Sharon E. Carpinello, RN, Ph.D., Acting Commissioner
New York State Office of Mental Health
Bryan F. Rudes
Executive Director
Chip Testa, M.P.A.
Associate Executive Director

Steven Schwarzkopf, M.D.
Clinical Director

Geoffrey Porosoff, Ph.D.
Director of Treatment Services

Fred J. Volpe
Director of Quality Improvement

Elizabeth A. Miller, R.N.
Director of Nursing

January 13, 2004

The Honorable Shirley Troutman
Erie County Court Judge
Erie County Hall
92 Franklin Street
Buffalo, NY 14202

RE:      Perkins, Jeremy M.
Indictment # 00586-2003
DOB: 12/20/74
CPL 330.20 Examination

Dear Judge Troutman:

As per your order, Mr. Jeremy Perkins was transferred from Erie County Holding Center (ECHC) to Rochester Regional Forensic Unit (RRFU) on 8/8/03 for a psychiatric evaluation under CPL 330.20 status.
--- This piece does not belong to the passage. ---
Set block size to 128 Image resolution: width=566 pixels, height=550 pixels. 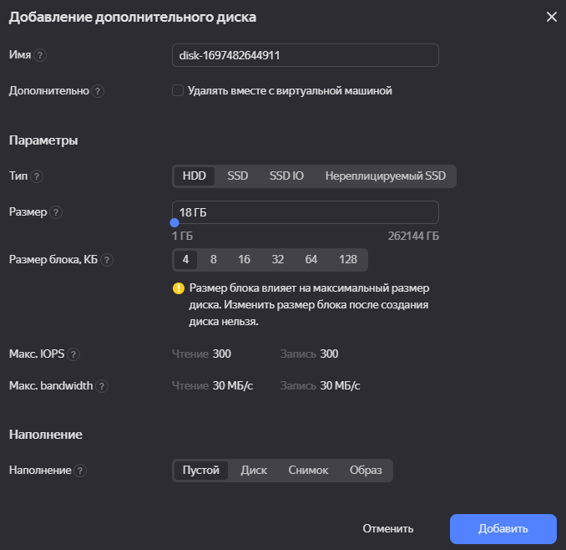pyautogui.click(x=348, y=259)
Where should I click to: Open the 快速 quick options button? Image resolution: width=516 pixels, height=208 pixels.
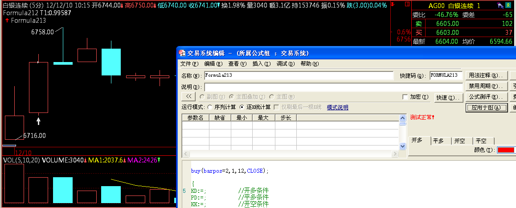click(447, 97)
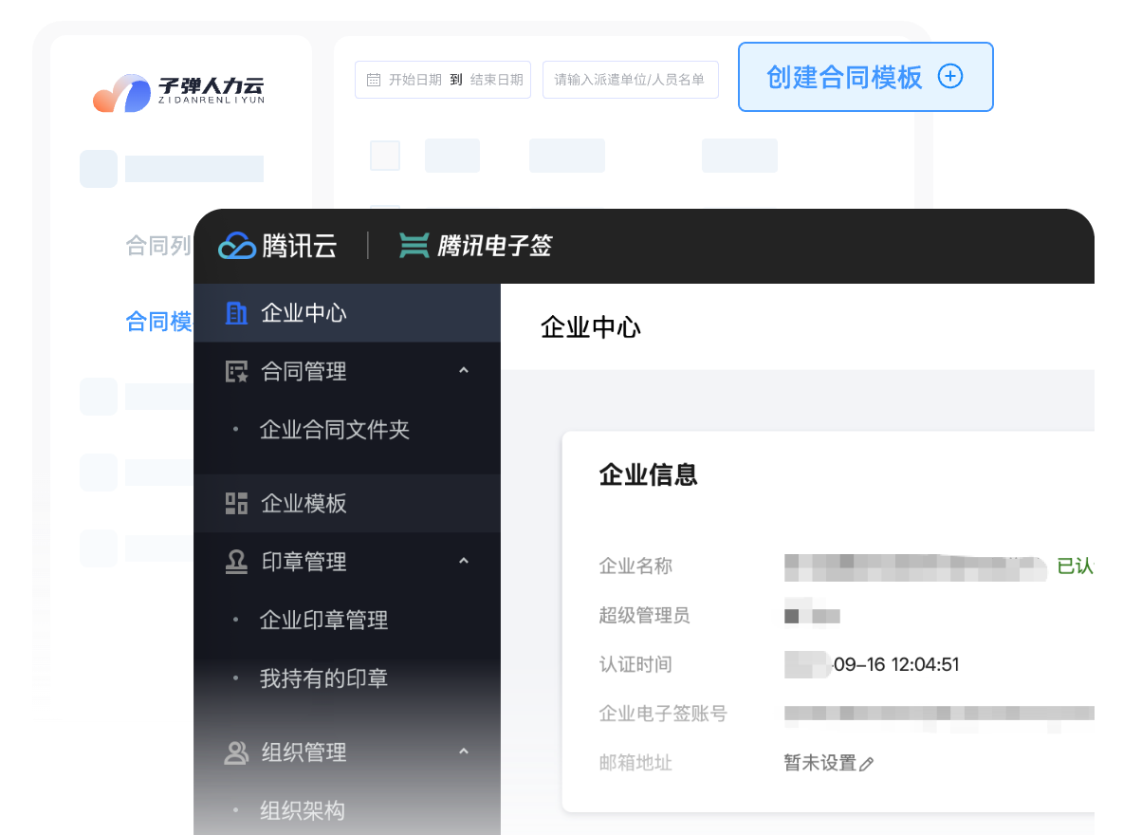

He was initially evaluated by Drs. Christopher Deakin and Srinivas Yerneni. You subsequently ordered Mr. Perkins to be examined by two board certified psychiatrists.

IDENTIFYING DATA

Jeremy Perkins is a 30-year-old, single, Caucasian male, who at the time of the instant offense lived with his parents in Amherst, NY. He was arrested on 3/13/03 and charged with Murder, 2nd Degree, and Criminal Possession of a Weapon, 4th Degree. He stabbed his mother to death. He was found competent to stand trial and later was found Not Responsible for his charges due to mental disease and defect. He was transferred to RRFU from ECHC under CPL 330.20 Examination Order on 8/8/03 and has remained hospitalized since.

SOURCES OF INFORMATION

1. Review of Mr. Perkins’ psychiatric record at RRFU.
2. Review of CPL 330.20 Examination reports by Christopher Deakin, M.D., dated 9/12/03, and Srinivas Yemeni, M.D., dated 9/29/03.
3. Review of all information as detailed in Dr. Deakin’s CPL 330.20 Examination report.
4. Interviews with Mr. Perkins.
5. I have been involved in Mr. Perkins treatment since the day of his admission to RRFU. As Dr. Deakin’s supervisor, I have been aware about the patient’s psychiatric status, treatment planning, and his response to treatment.

OPINION

It is my opinion, within a reasonable degree of medical certainty, that Mr. Perkins suffers from a dangerous mental disorder. He has responded only partially to treatment so far and continues to suffer from same signs and symptoms of his mental illness as he did at the time of the instant offense. He continues to harbor same delusions and continues to experience auditory hallucinations. His insight or awareness into his mental illness is quite poor.

BACKGROUND INFORMATION

Mr. Perkins was born to Ellen and Donald Perkins and grew up in Buffalo, NY. He has a younger sister. His childhood has been described as uneventful. He required Special Education classes for reading remediation. His family moved to California for two years, but then came back to Buffalo. They report that during his teenage years he was involved in small thefts along with his friends. After graduating from high school, he worked for six months. He subsequently attended course at Erie Community College, but dropped out during the second semester. He reports that alcohol and occasional drug abuse made it difficult for him to continue with his college courses. After dropping out of college, he went to work for his father’s construction company and worked there for six years. It appears that as his mental illness progressed, he was unable to focus and do a good job, and that led to him losing the job at his father’s company. Mr. Perkins has mostly lived with his parents. Two years ago he briefly went to live with some family friends, but returned back to live with his parents due to his ongoing behavioral difficulties. He has mostly been a loner. He has had two short-term relationships.

PSYCHIATRIC HISTORY

Mr. Perkins reports of having suffered from an episode of depression at age 12 that resolved without any medical intervention. The exact onset of his current psychiatric illness is unclear. It appears that he started exhibited early signs of Schizophrenia at age 26, two years prior to the instant offense. He became obsessed with Diane, his sister’s friend. He started believing that he could communicate with her telepathically and she would speak with him through a doll in his room. He also started believing that they had known each other for thousands of years. There was a significant deterioration in his condition in spring of 2002. His behavior became more bizarre, so did his thought patterns. Around this time his performance at his job began to deteriorate. He had difficulty following instructions and was unable to concentrate.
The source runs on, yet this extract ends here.